> Task prompt: In the letters on Hong Kong and Swiss asset-recovery law, rewrite the part that opens with the words "The government has" and closes with "exist in Hong Kong.", substituting "Singapore" for every "Switzerland".

The Games would be a major boost for Hong Kong's economy and help various sectors.

A lot of visitors attending the Games would stay here and spend their money on shopping and other activities.

Finally, it would give Hong Kong an opportunity to work with Macau and Shenzhen. This could lead to greater co-operation between the three cities.

Sean Tiu, Wong Tai Sin

Laundered cash driving up flat prices

I think Hong Kong should follow the example set by Switzerland and put in place similar initiatives on asset recovery on behalf of foreign states with regard to corruption and money-laundering ('City can 'help recover ill-gotten gains'', February 23).

Corruption and money-laundering are not serious problems in Hong Kong nowadays.

However, I still think we should have in place some regulations similar to those in Switzerland that would enable us to target illegal wealth. This could help ensure such problems do not get worse here.

For example, property prices keep going up.

I think these price hikes are partly fuelled by some mainlanders who see the city as a haven for them to launder money.

As a consequence of these activities, many Hongkongers cannot afford a flat.

This widens the gap between rich and poor.

The government has to accept that there is a problem, and officials should study Switzerland's legislation with a view to seeing how it could solve some of the problems that we face.

Tiffany Liu, Sha Tin

No need for us to copy Swiss law

Switzerland has introduced legislation to target illegal wealth. However, I do not think there is any need for Hong Kong to follow suit.

I believe the kind of corruption targeted by the Swiss law and the laundering of dirty money are not serious problems in Hong Kong.

There is no point drafting legislation if it is not deemed to be necessary or relevant to the conditions that presently exist in Hong Kong.

When it comes to such illegal activities, we already have the Independent Commission Against Corruption to deal with these cases and to curb cases of illegally acquired wealth. The ICAC is sufficient for the purpose.

> Extracted information:

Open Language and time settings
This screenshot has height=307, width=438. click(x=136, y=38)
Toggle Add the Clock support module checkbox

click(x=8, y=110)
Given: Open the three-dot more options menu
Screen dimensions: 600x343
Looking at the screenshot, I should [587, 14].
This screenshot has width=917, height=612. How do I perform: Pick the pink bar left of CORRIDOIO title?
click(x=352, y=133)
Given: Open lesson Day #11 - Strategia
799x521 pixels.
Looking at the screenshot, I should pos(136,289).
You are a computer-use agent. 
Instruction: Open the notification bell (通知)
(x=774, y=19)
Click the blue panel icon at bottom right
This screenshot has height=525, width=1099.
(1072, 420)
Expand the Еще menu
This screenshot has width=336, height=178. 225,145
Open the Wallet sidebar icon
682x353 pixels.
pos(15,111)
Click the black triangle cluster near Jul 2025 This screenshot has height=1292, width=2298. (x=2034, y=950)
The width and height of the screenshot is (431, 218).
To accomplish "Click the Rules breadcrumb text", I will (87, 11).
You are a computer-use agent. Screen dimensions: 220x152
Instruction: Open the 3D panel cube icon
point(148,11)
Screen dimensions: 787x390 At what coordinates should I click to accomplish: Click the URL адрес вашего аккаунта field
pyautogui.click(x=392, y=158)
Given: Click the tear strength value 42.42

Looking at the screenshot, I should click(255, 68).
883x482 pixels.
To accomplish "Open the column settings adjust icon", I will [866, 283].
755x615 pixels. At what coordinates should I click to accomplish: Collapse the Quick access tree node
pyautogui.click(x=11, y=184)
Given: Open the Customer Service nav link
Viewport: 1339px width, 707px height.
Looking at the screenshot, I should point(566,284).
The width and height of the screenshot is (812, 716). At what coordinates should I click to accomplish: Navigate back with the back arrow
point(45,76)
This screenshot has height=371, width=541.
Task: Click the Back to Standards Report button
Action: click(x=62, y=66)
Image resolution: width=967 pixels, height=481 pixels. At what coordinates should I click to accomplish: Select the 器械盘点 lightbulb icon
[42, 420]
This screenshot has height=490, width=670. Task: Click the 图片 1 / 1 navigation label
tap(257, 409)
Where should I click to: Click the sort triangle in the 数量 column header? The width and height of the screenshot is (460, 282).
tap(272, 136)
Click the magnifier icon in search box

> Answer to this task:
The government has to accept that there is a problem, and officials should study Singapore's legislation with a view to seeing how it could solve some of the problems that we face.

Tiffany Liu, Sha Tin

No need for us to copy Swiss law

Singapore has introduced legislation to target illegal wealth. However, I do not think there is any need for Hong Kong to follow suit.

I believe the kind of corruption targeted by the Swiss law and the laundering of dirty money are not serious problems in Hong Kong.

There is no point drafting legislation if it is not deemed to be necessary or relevant to the conditions that presently exist in Hong Kong.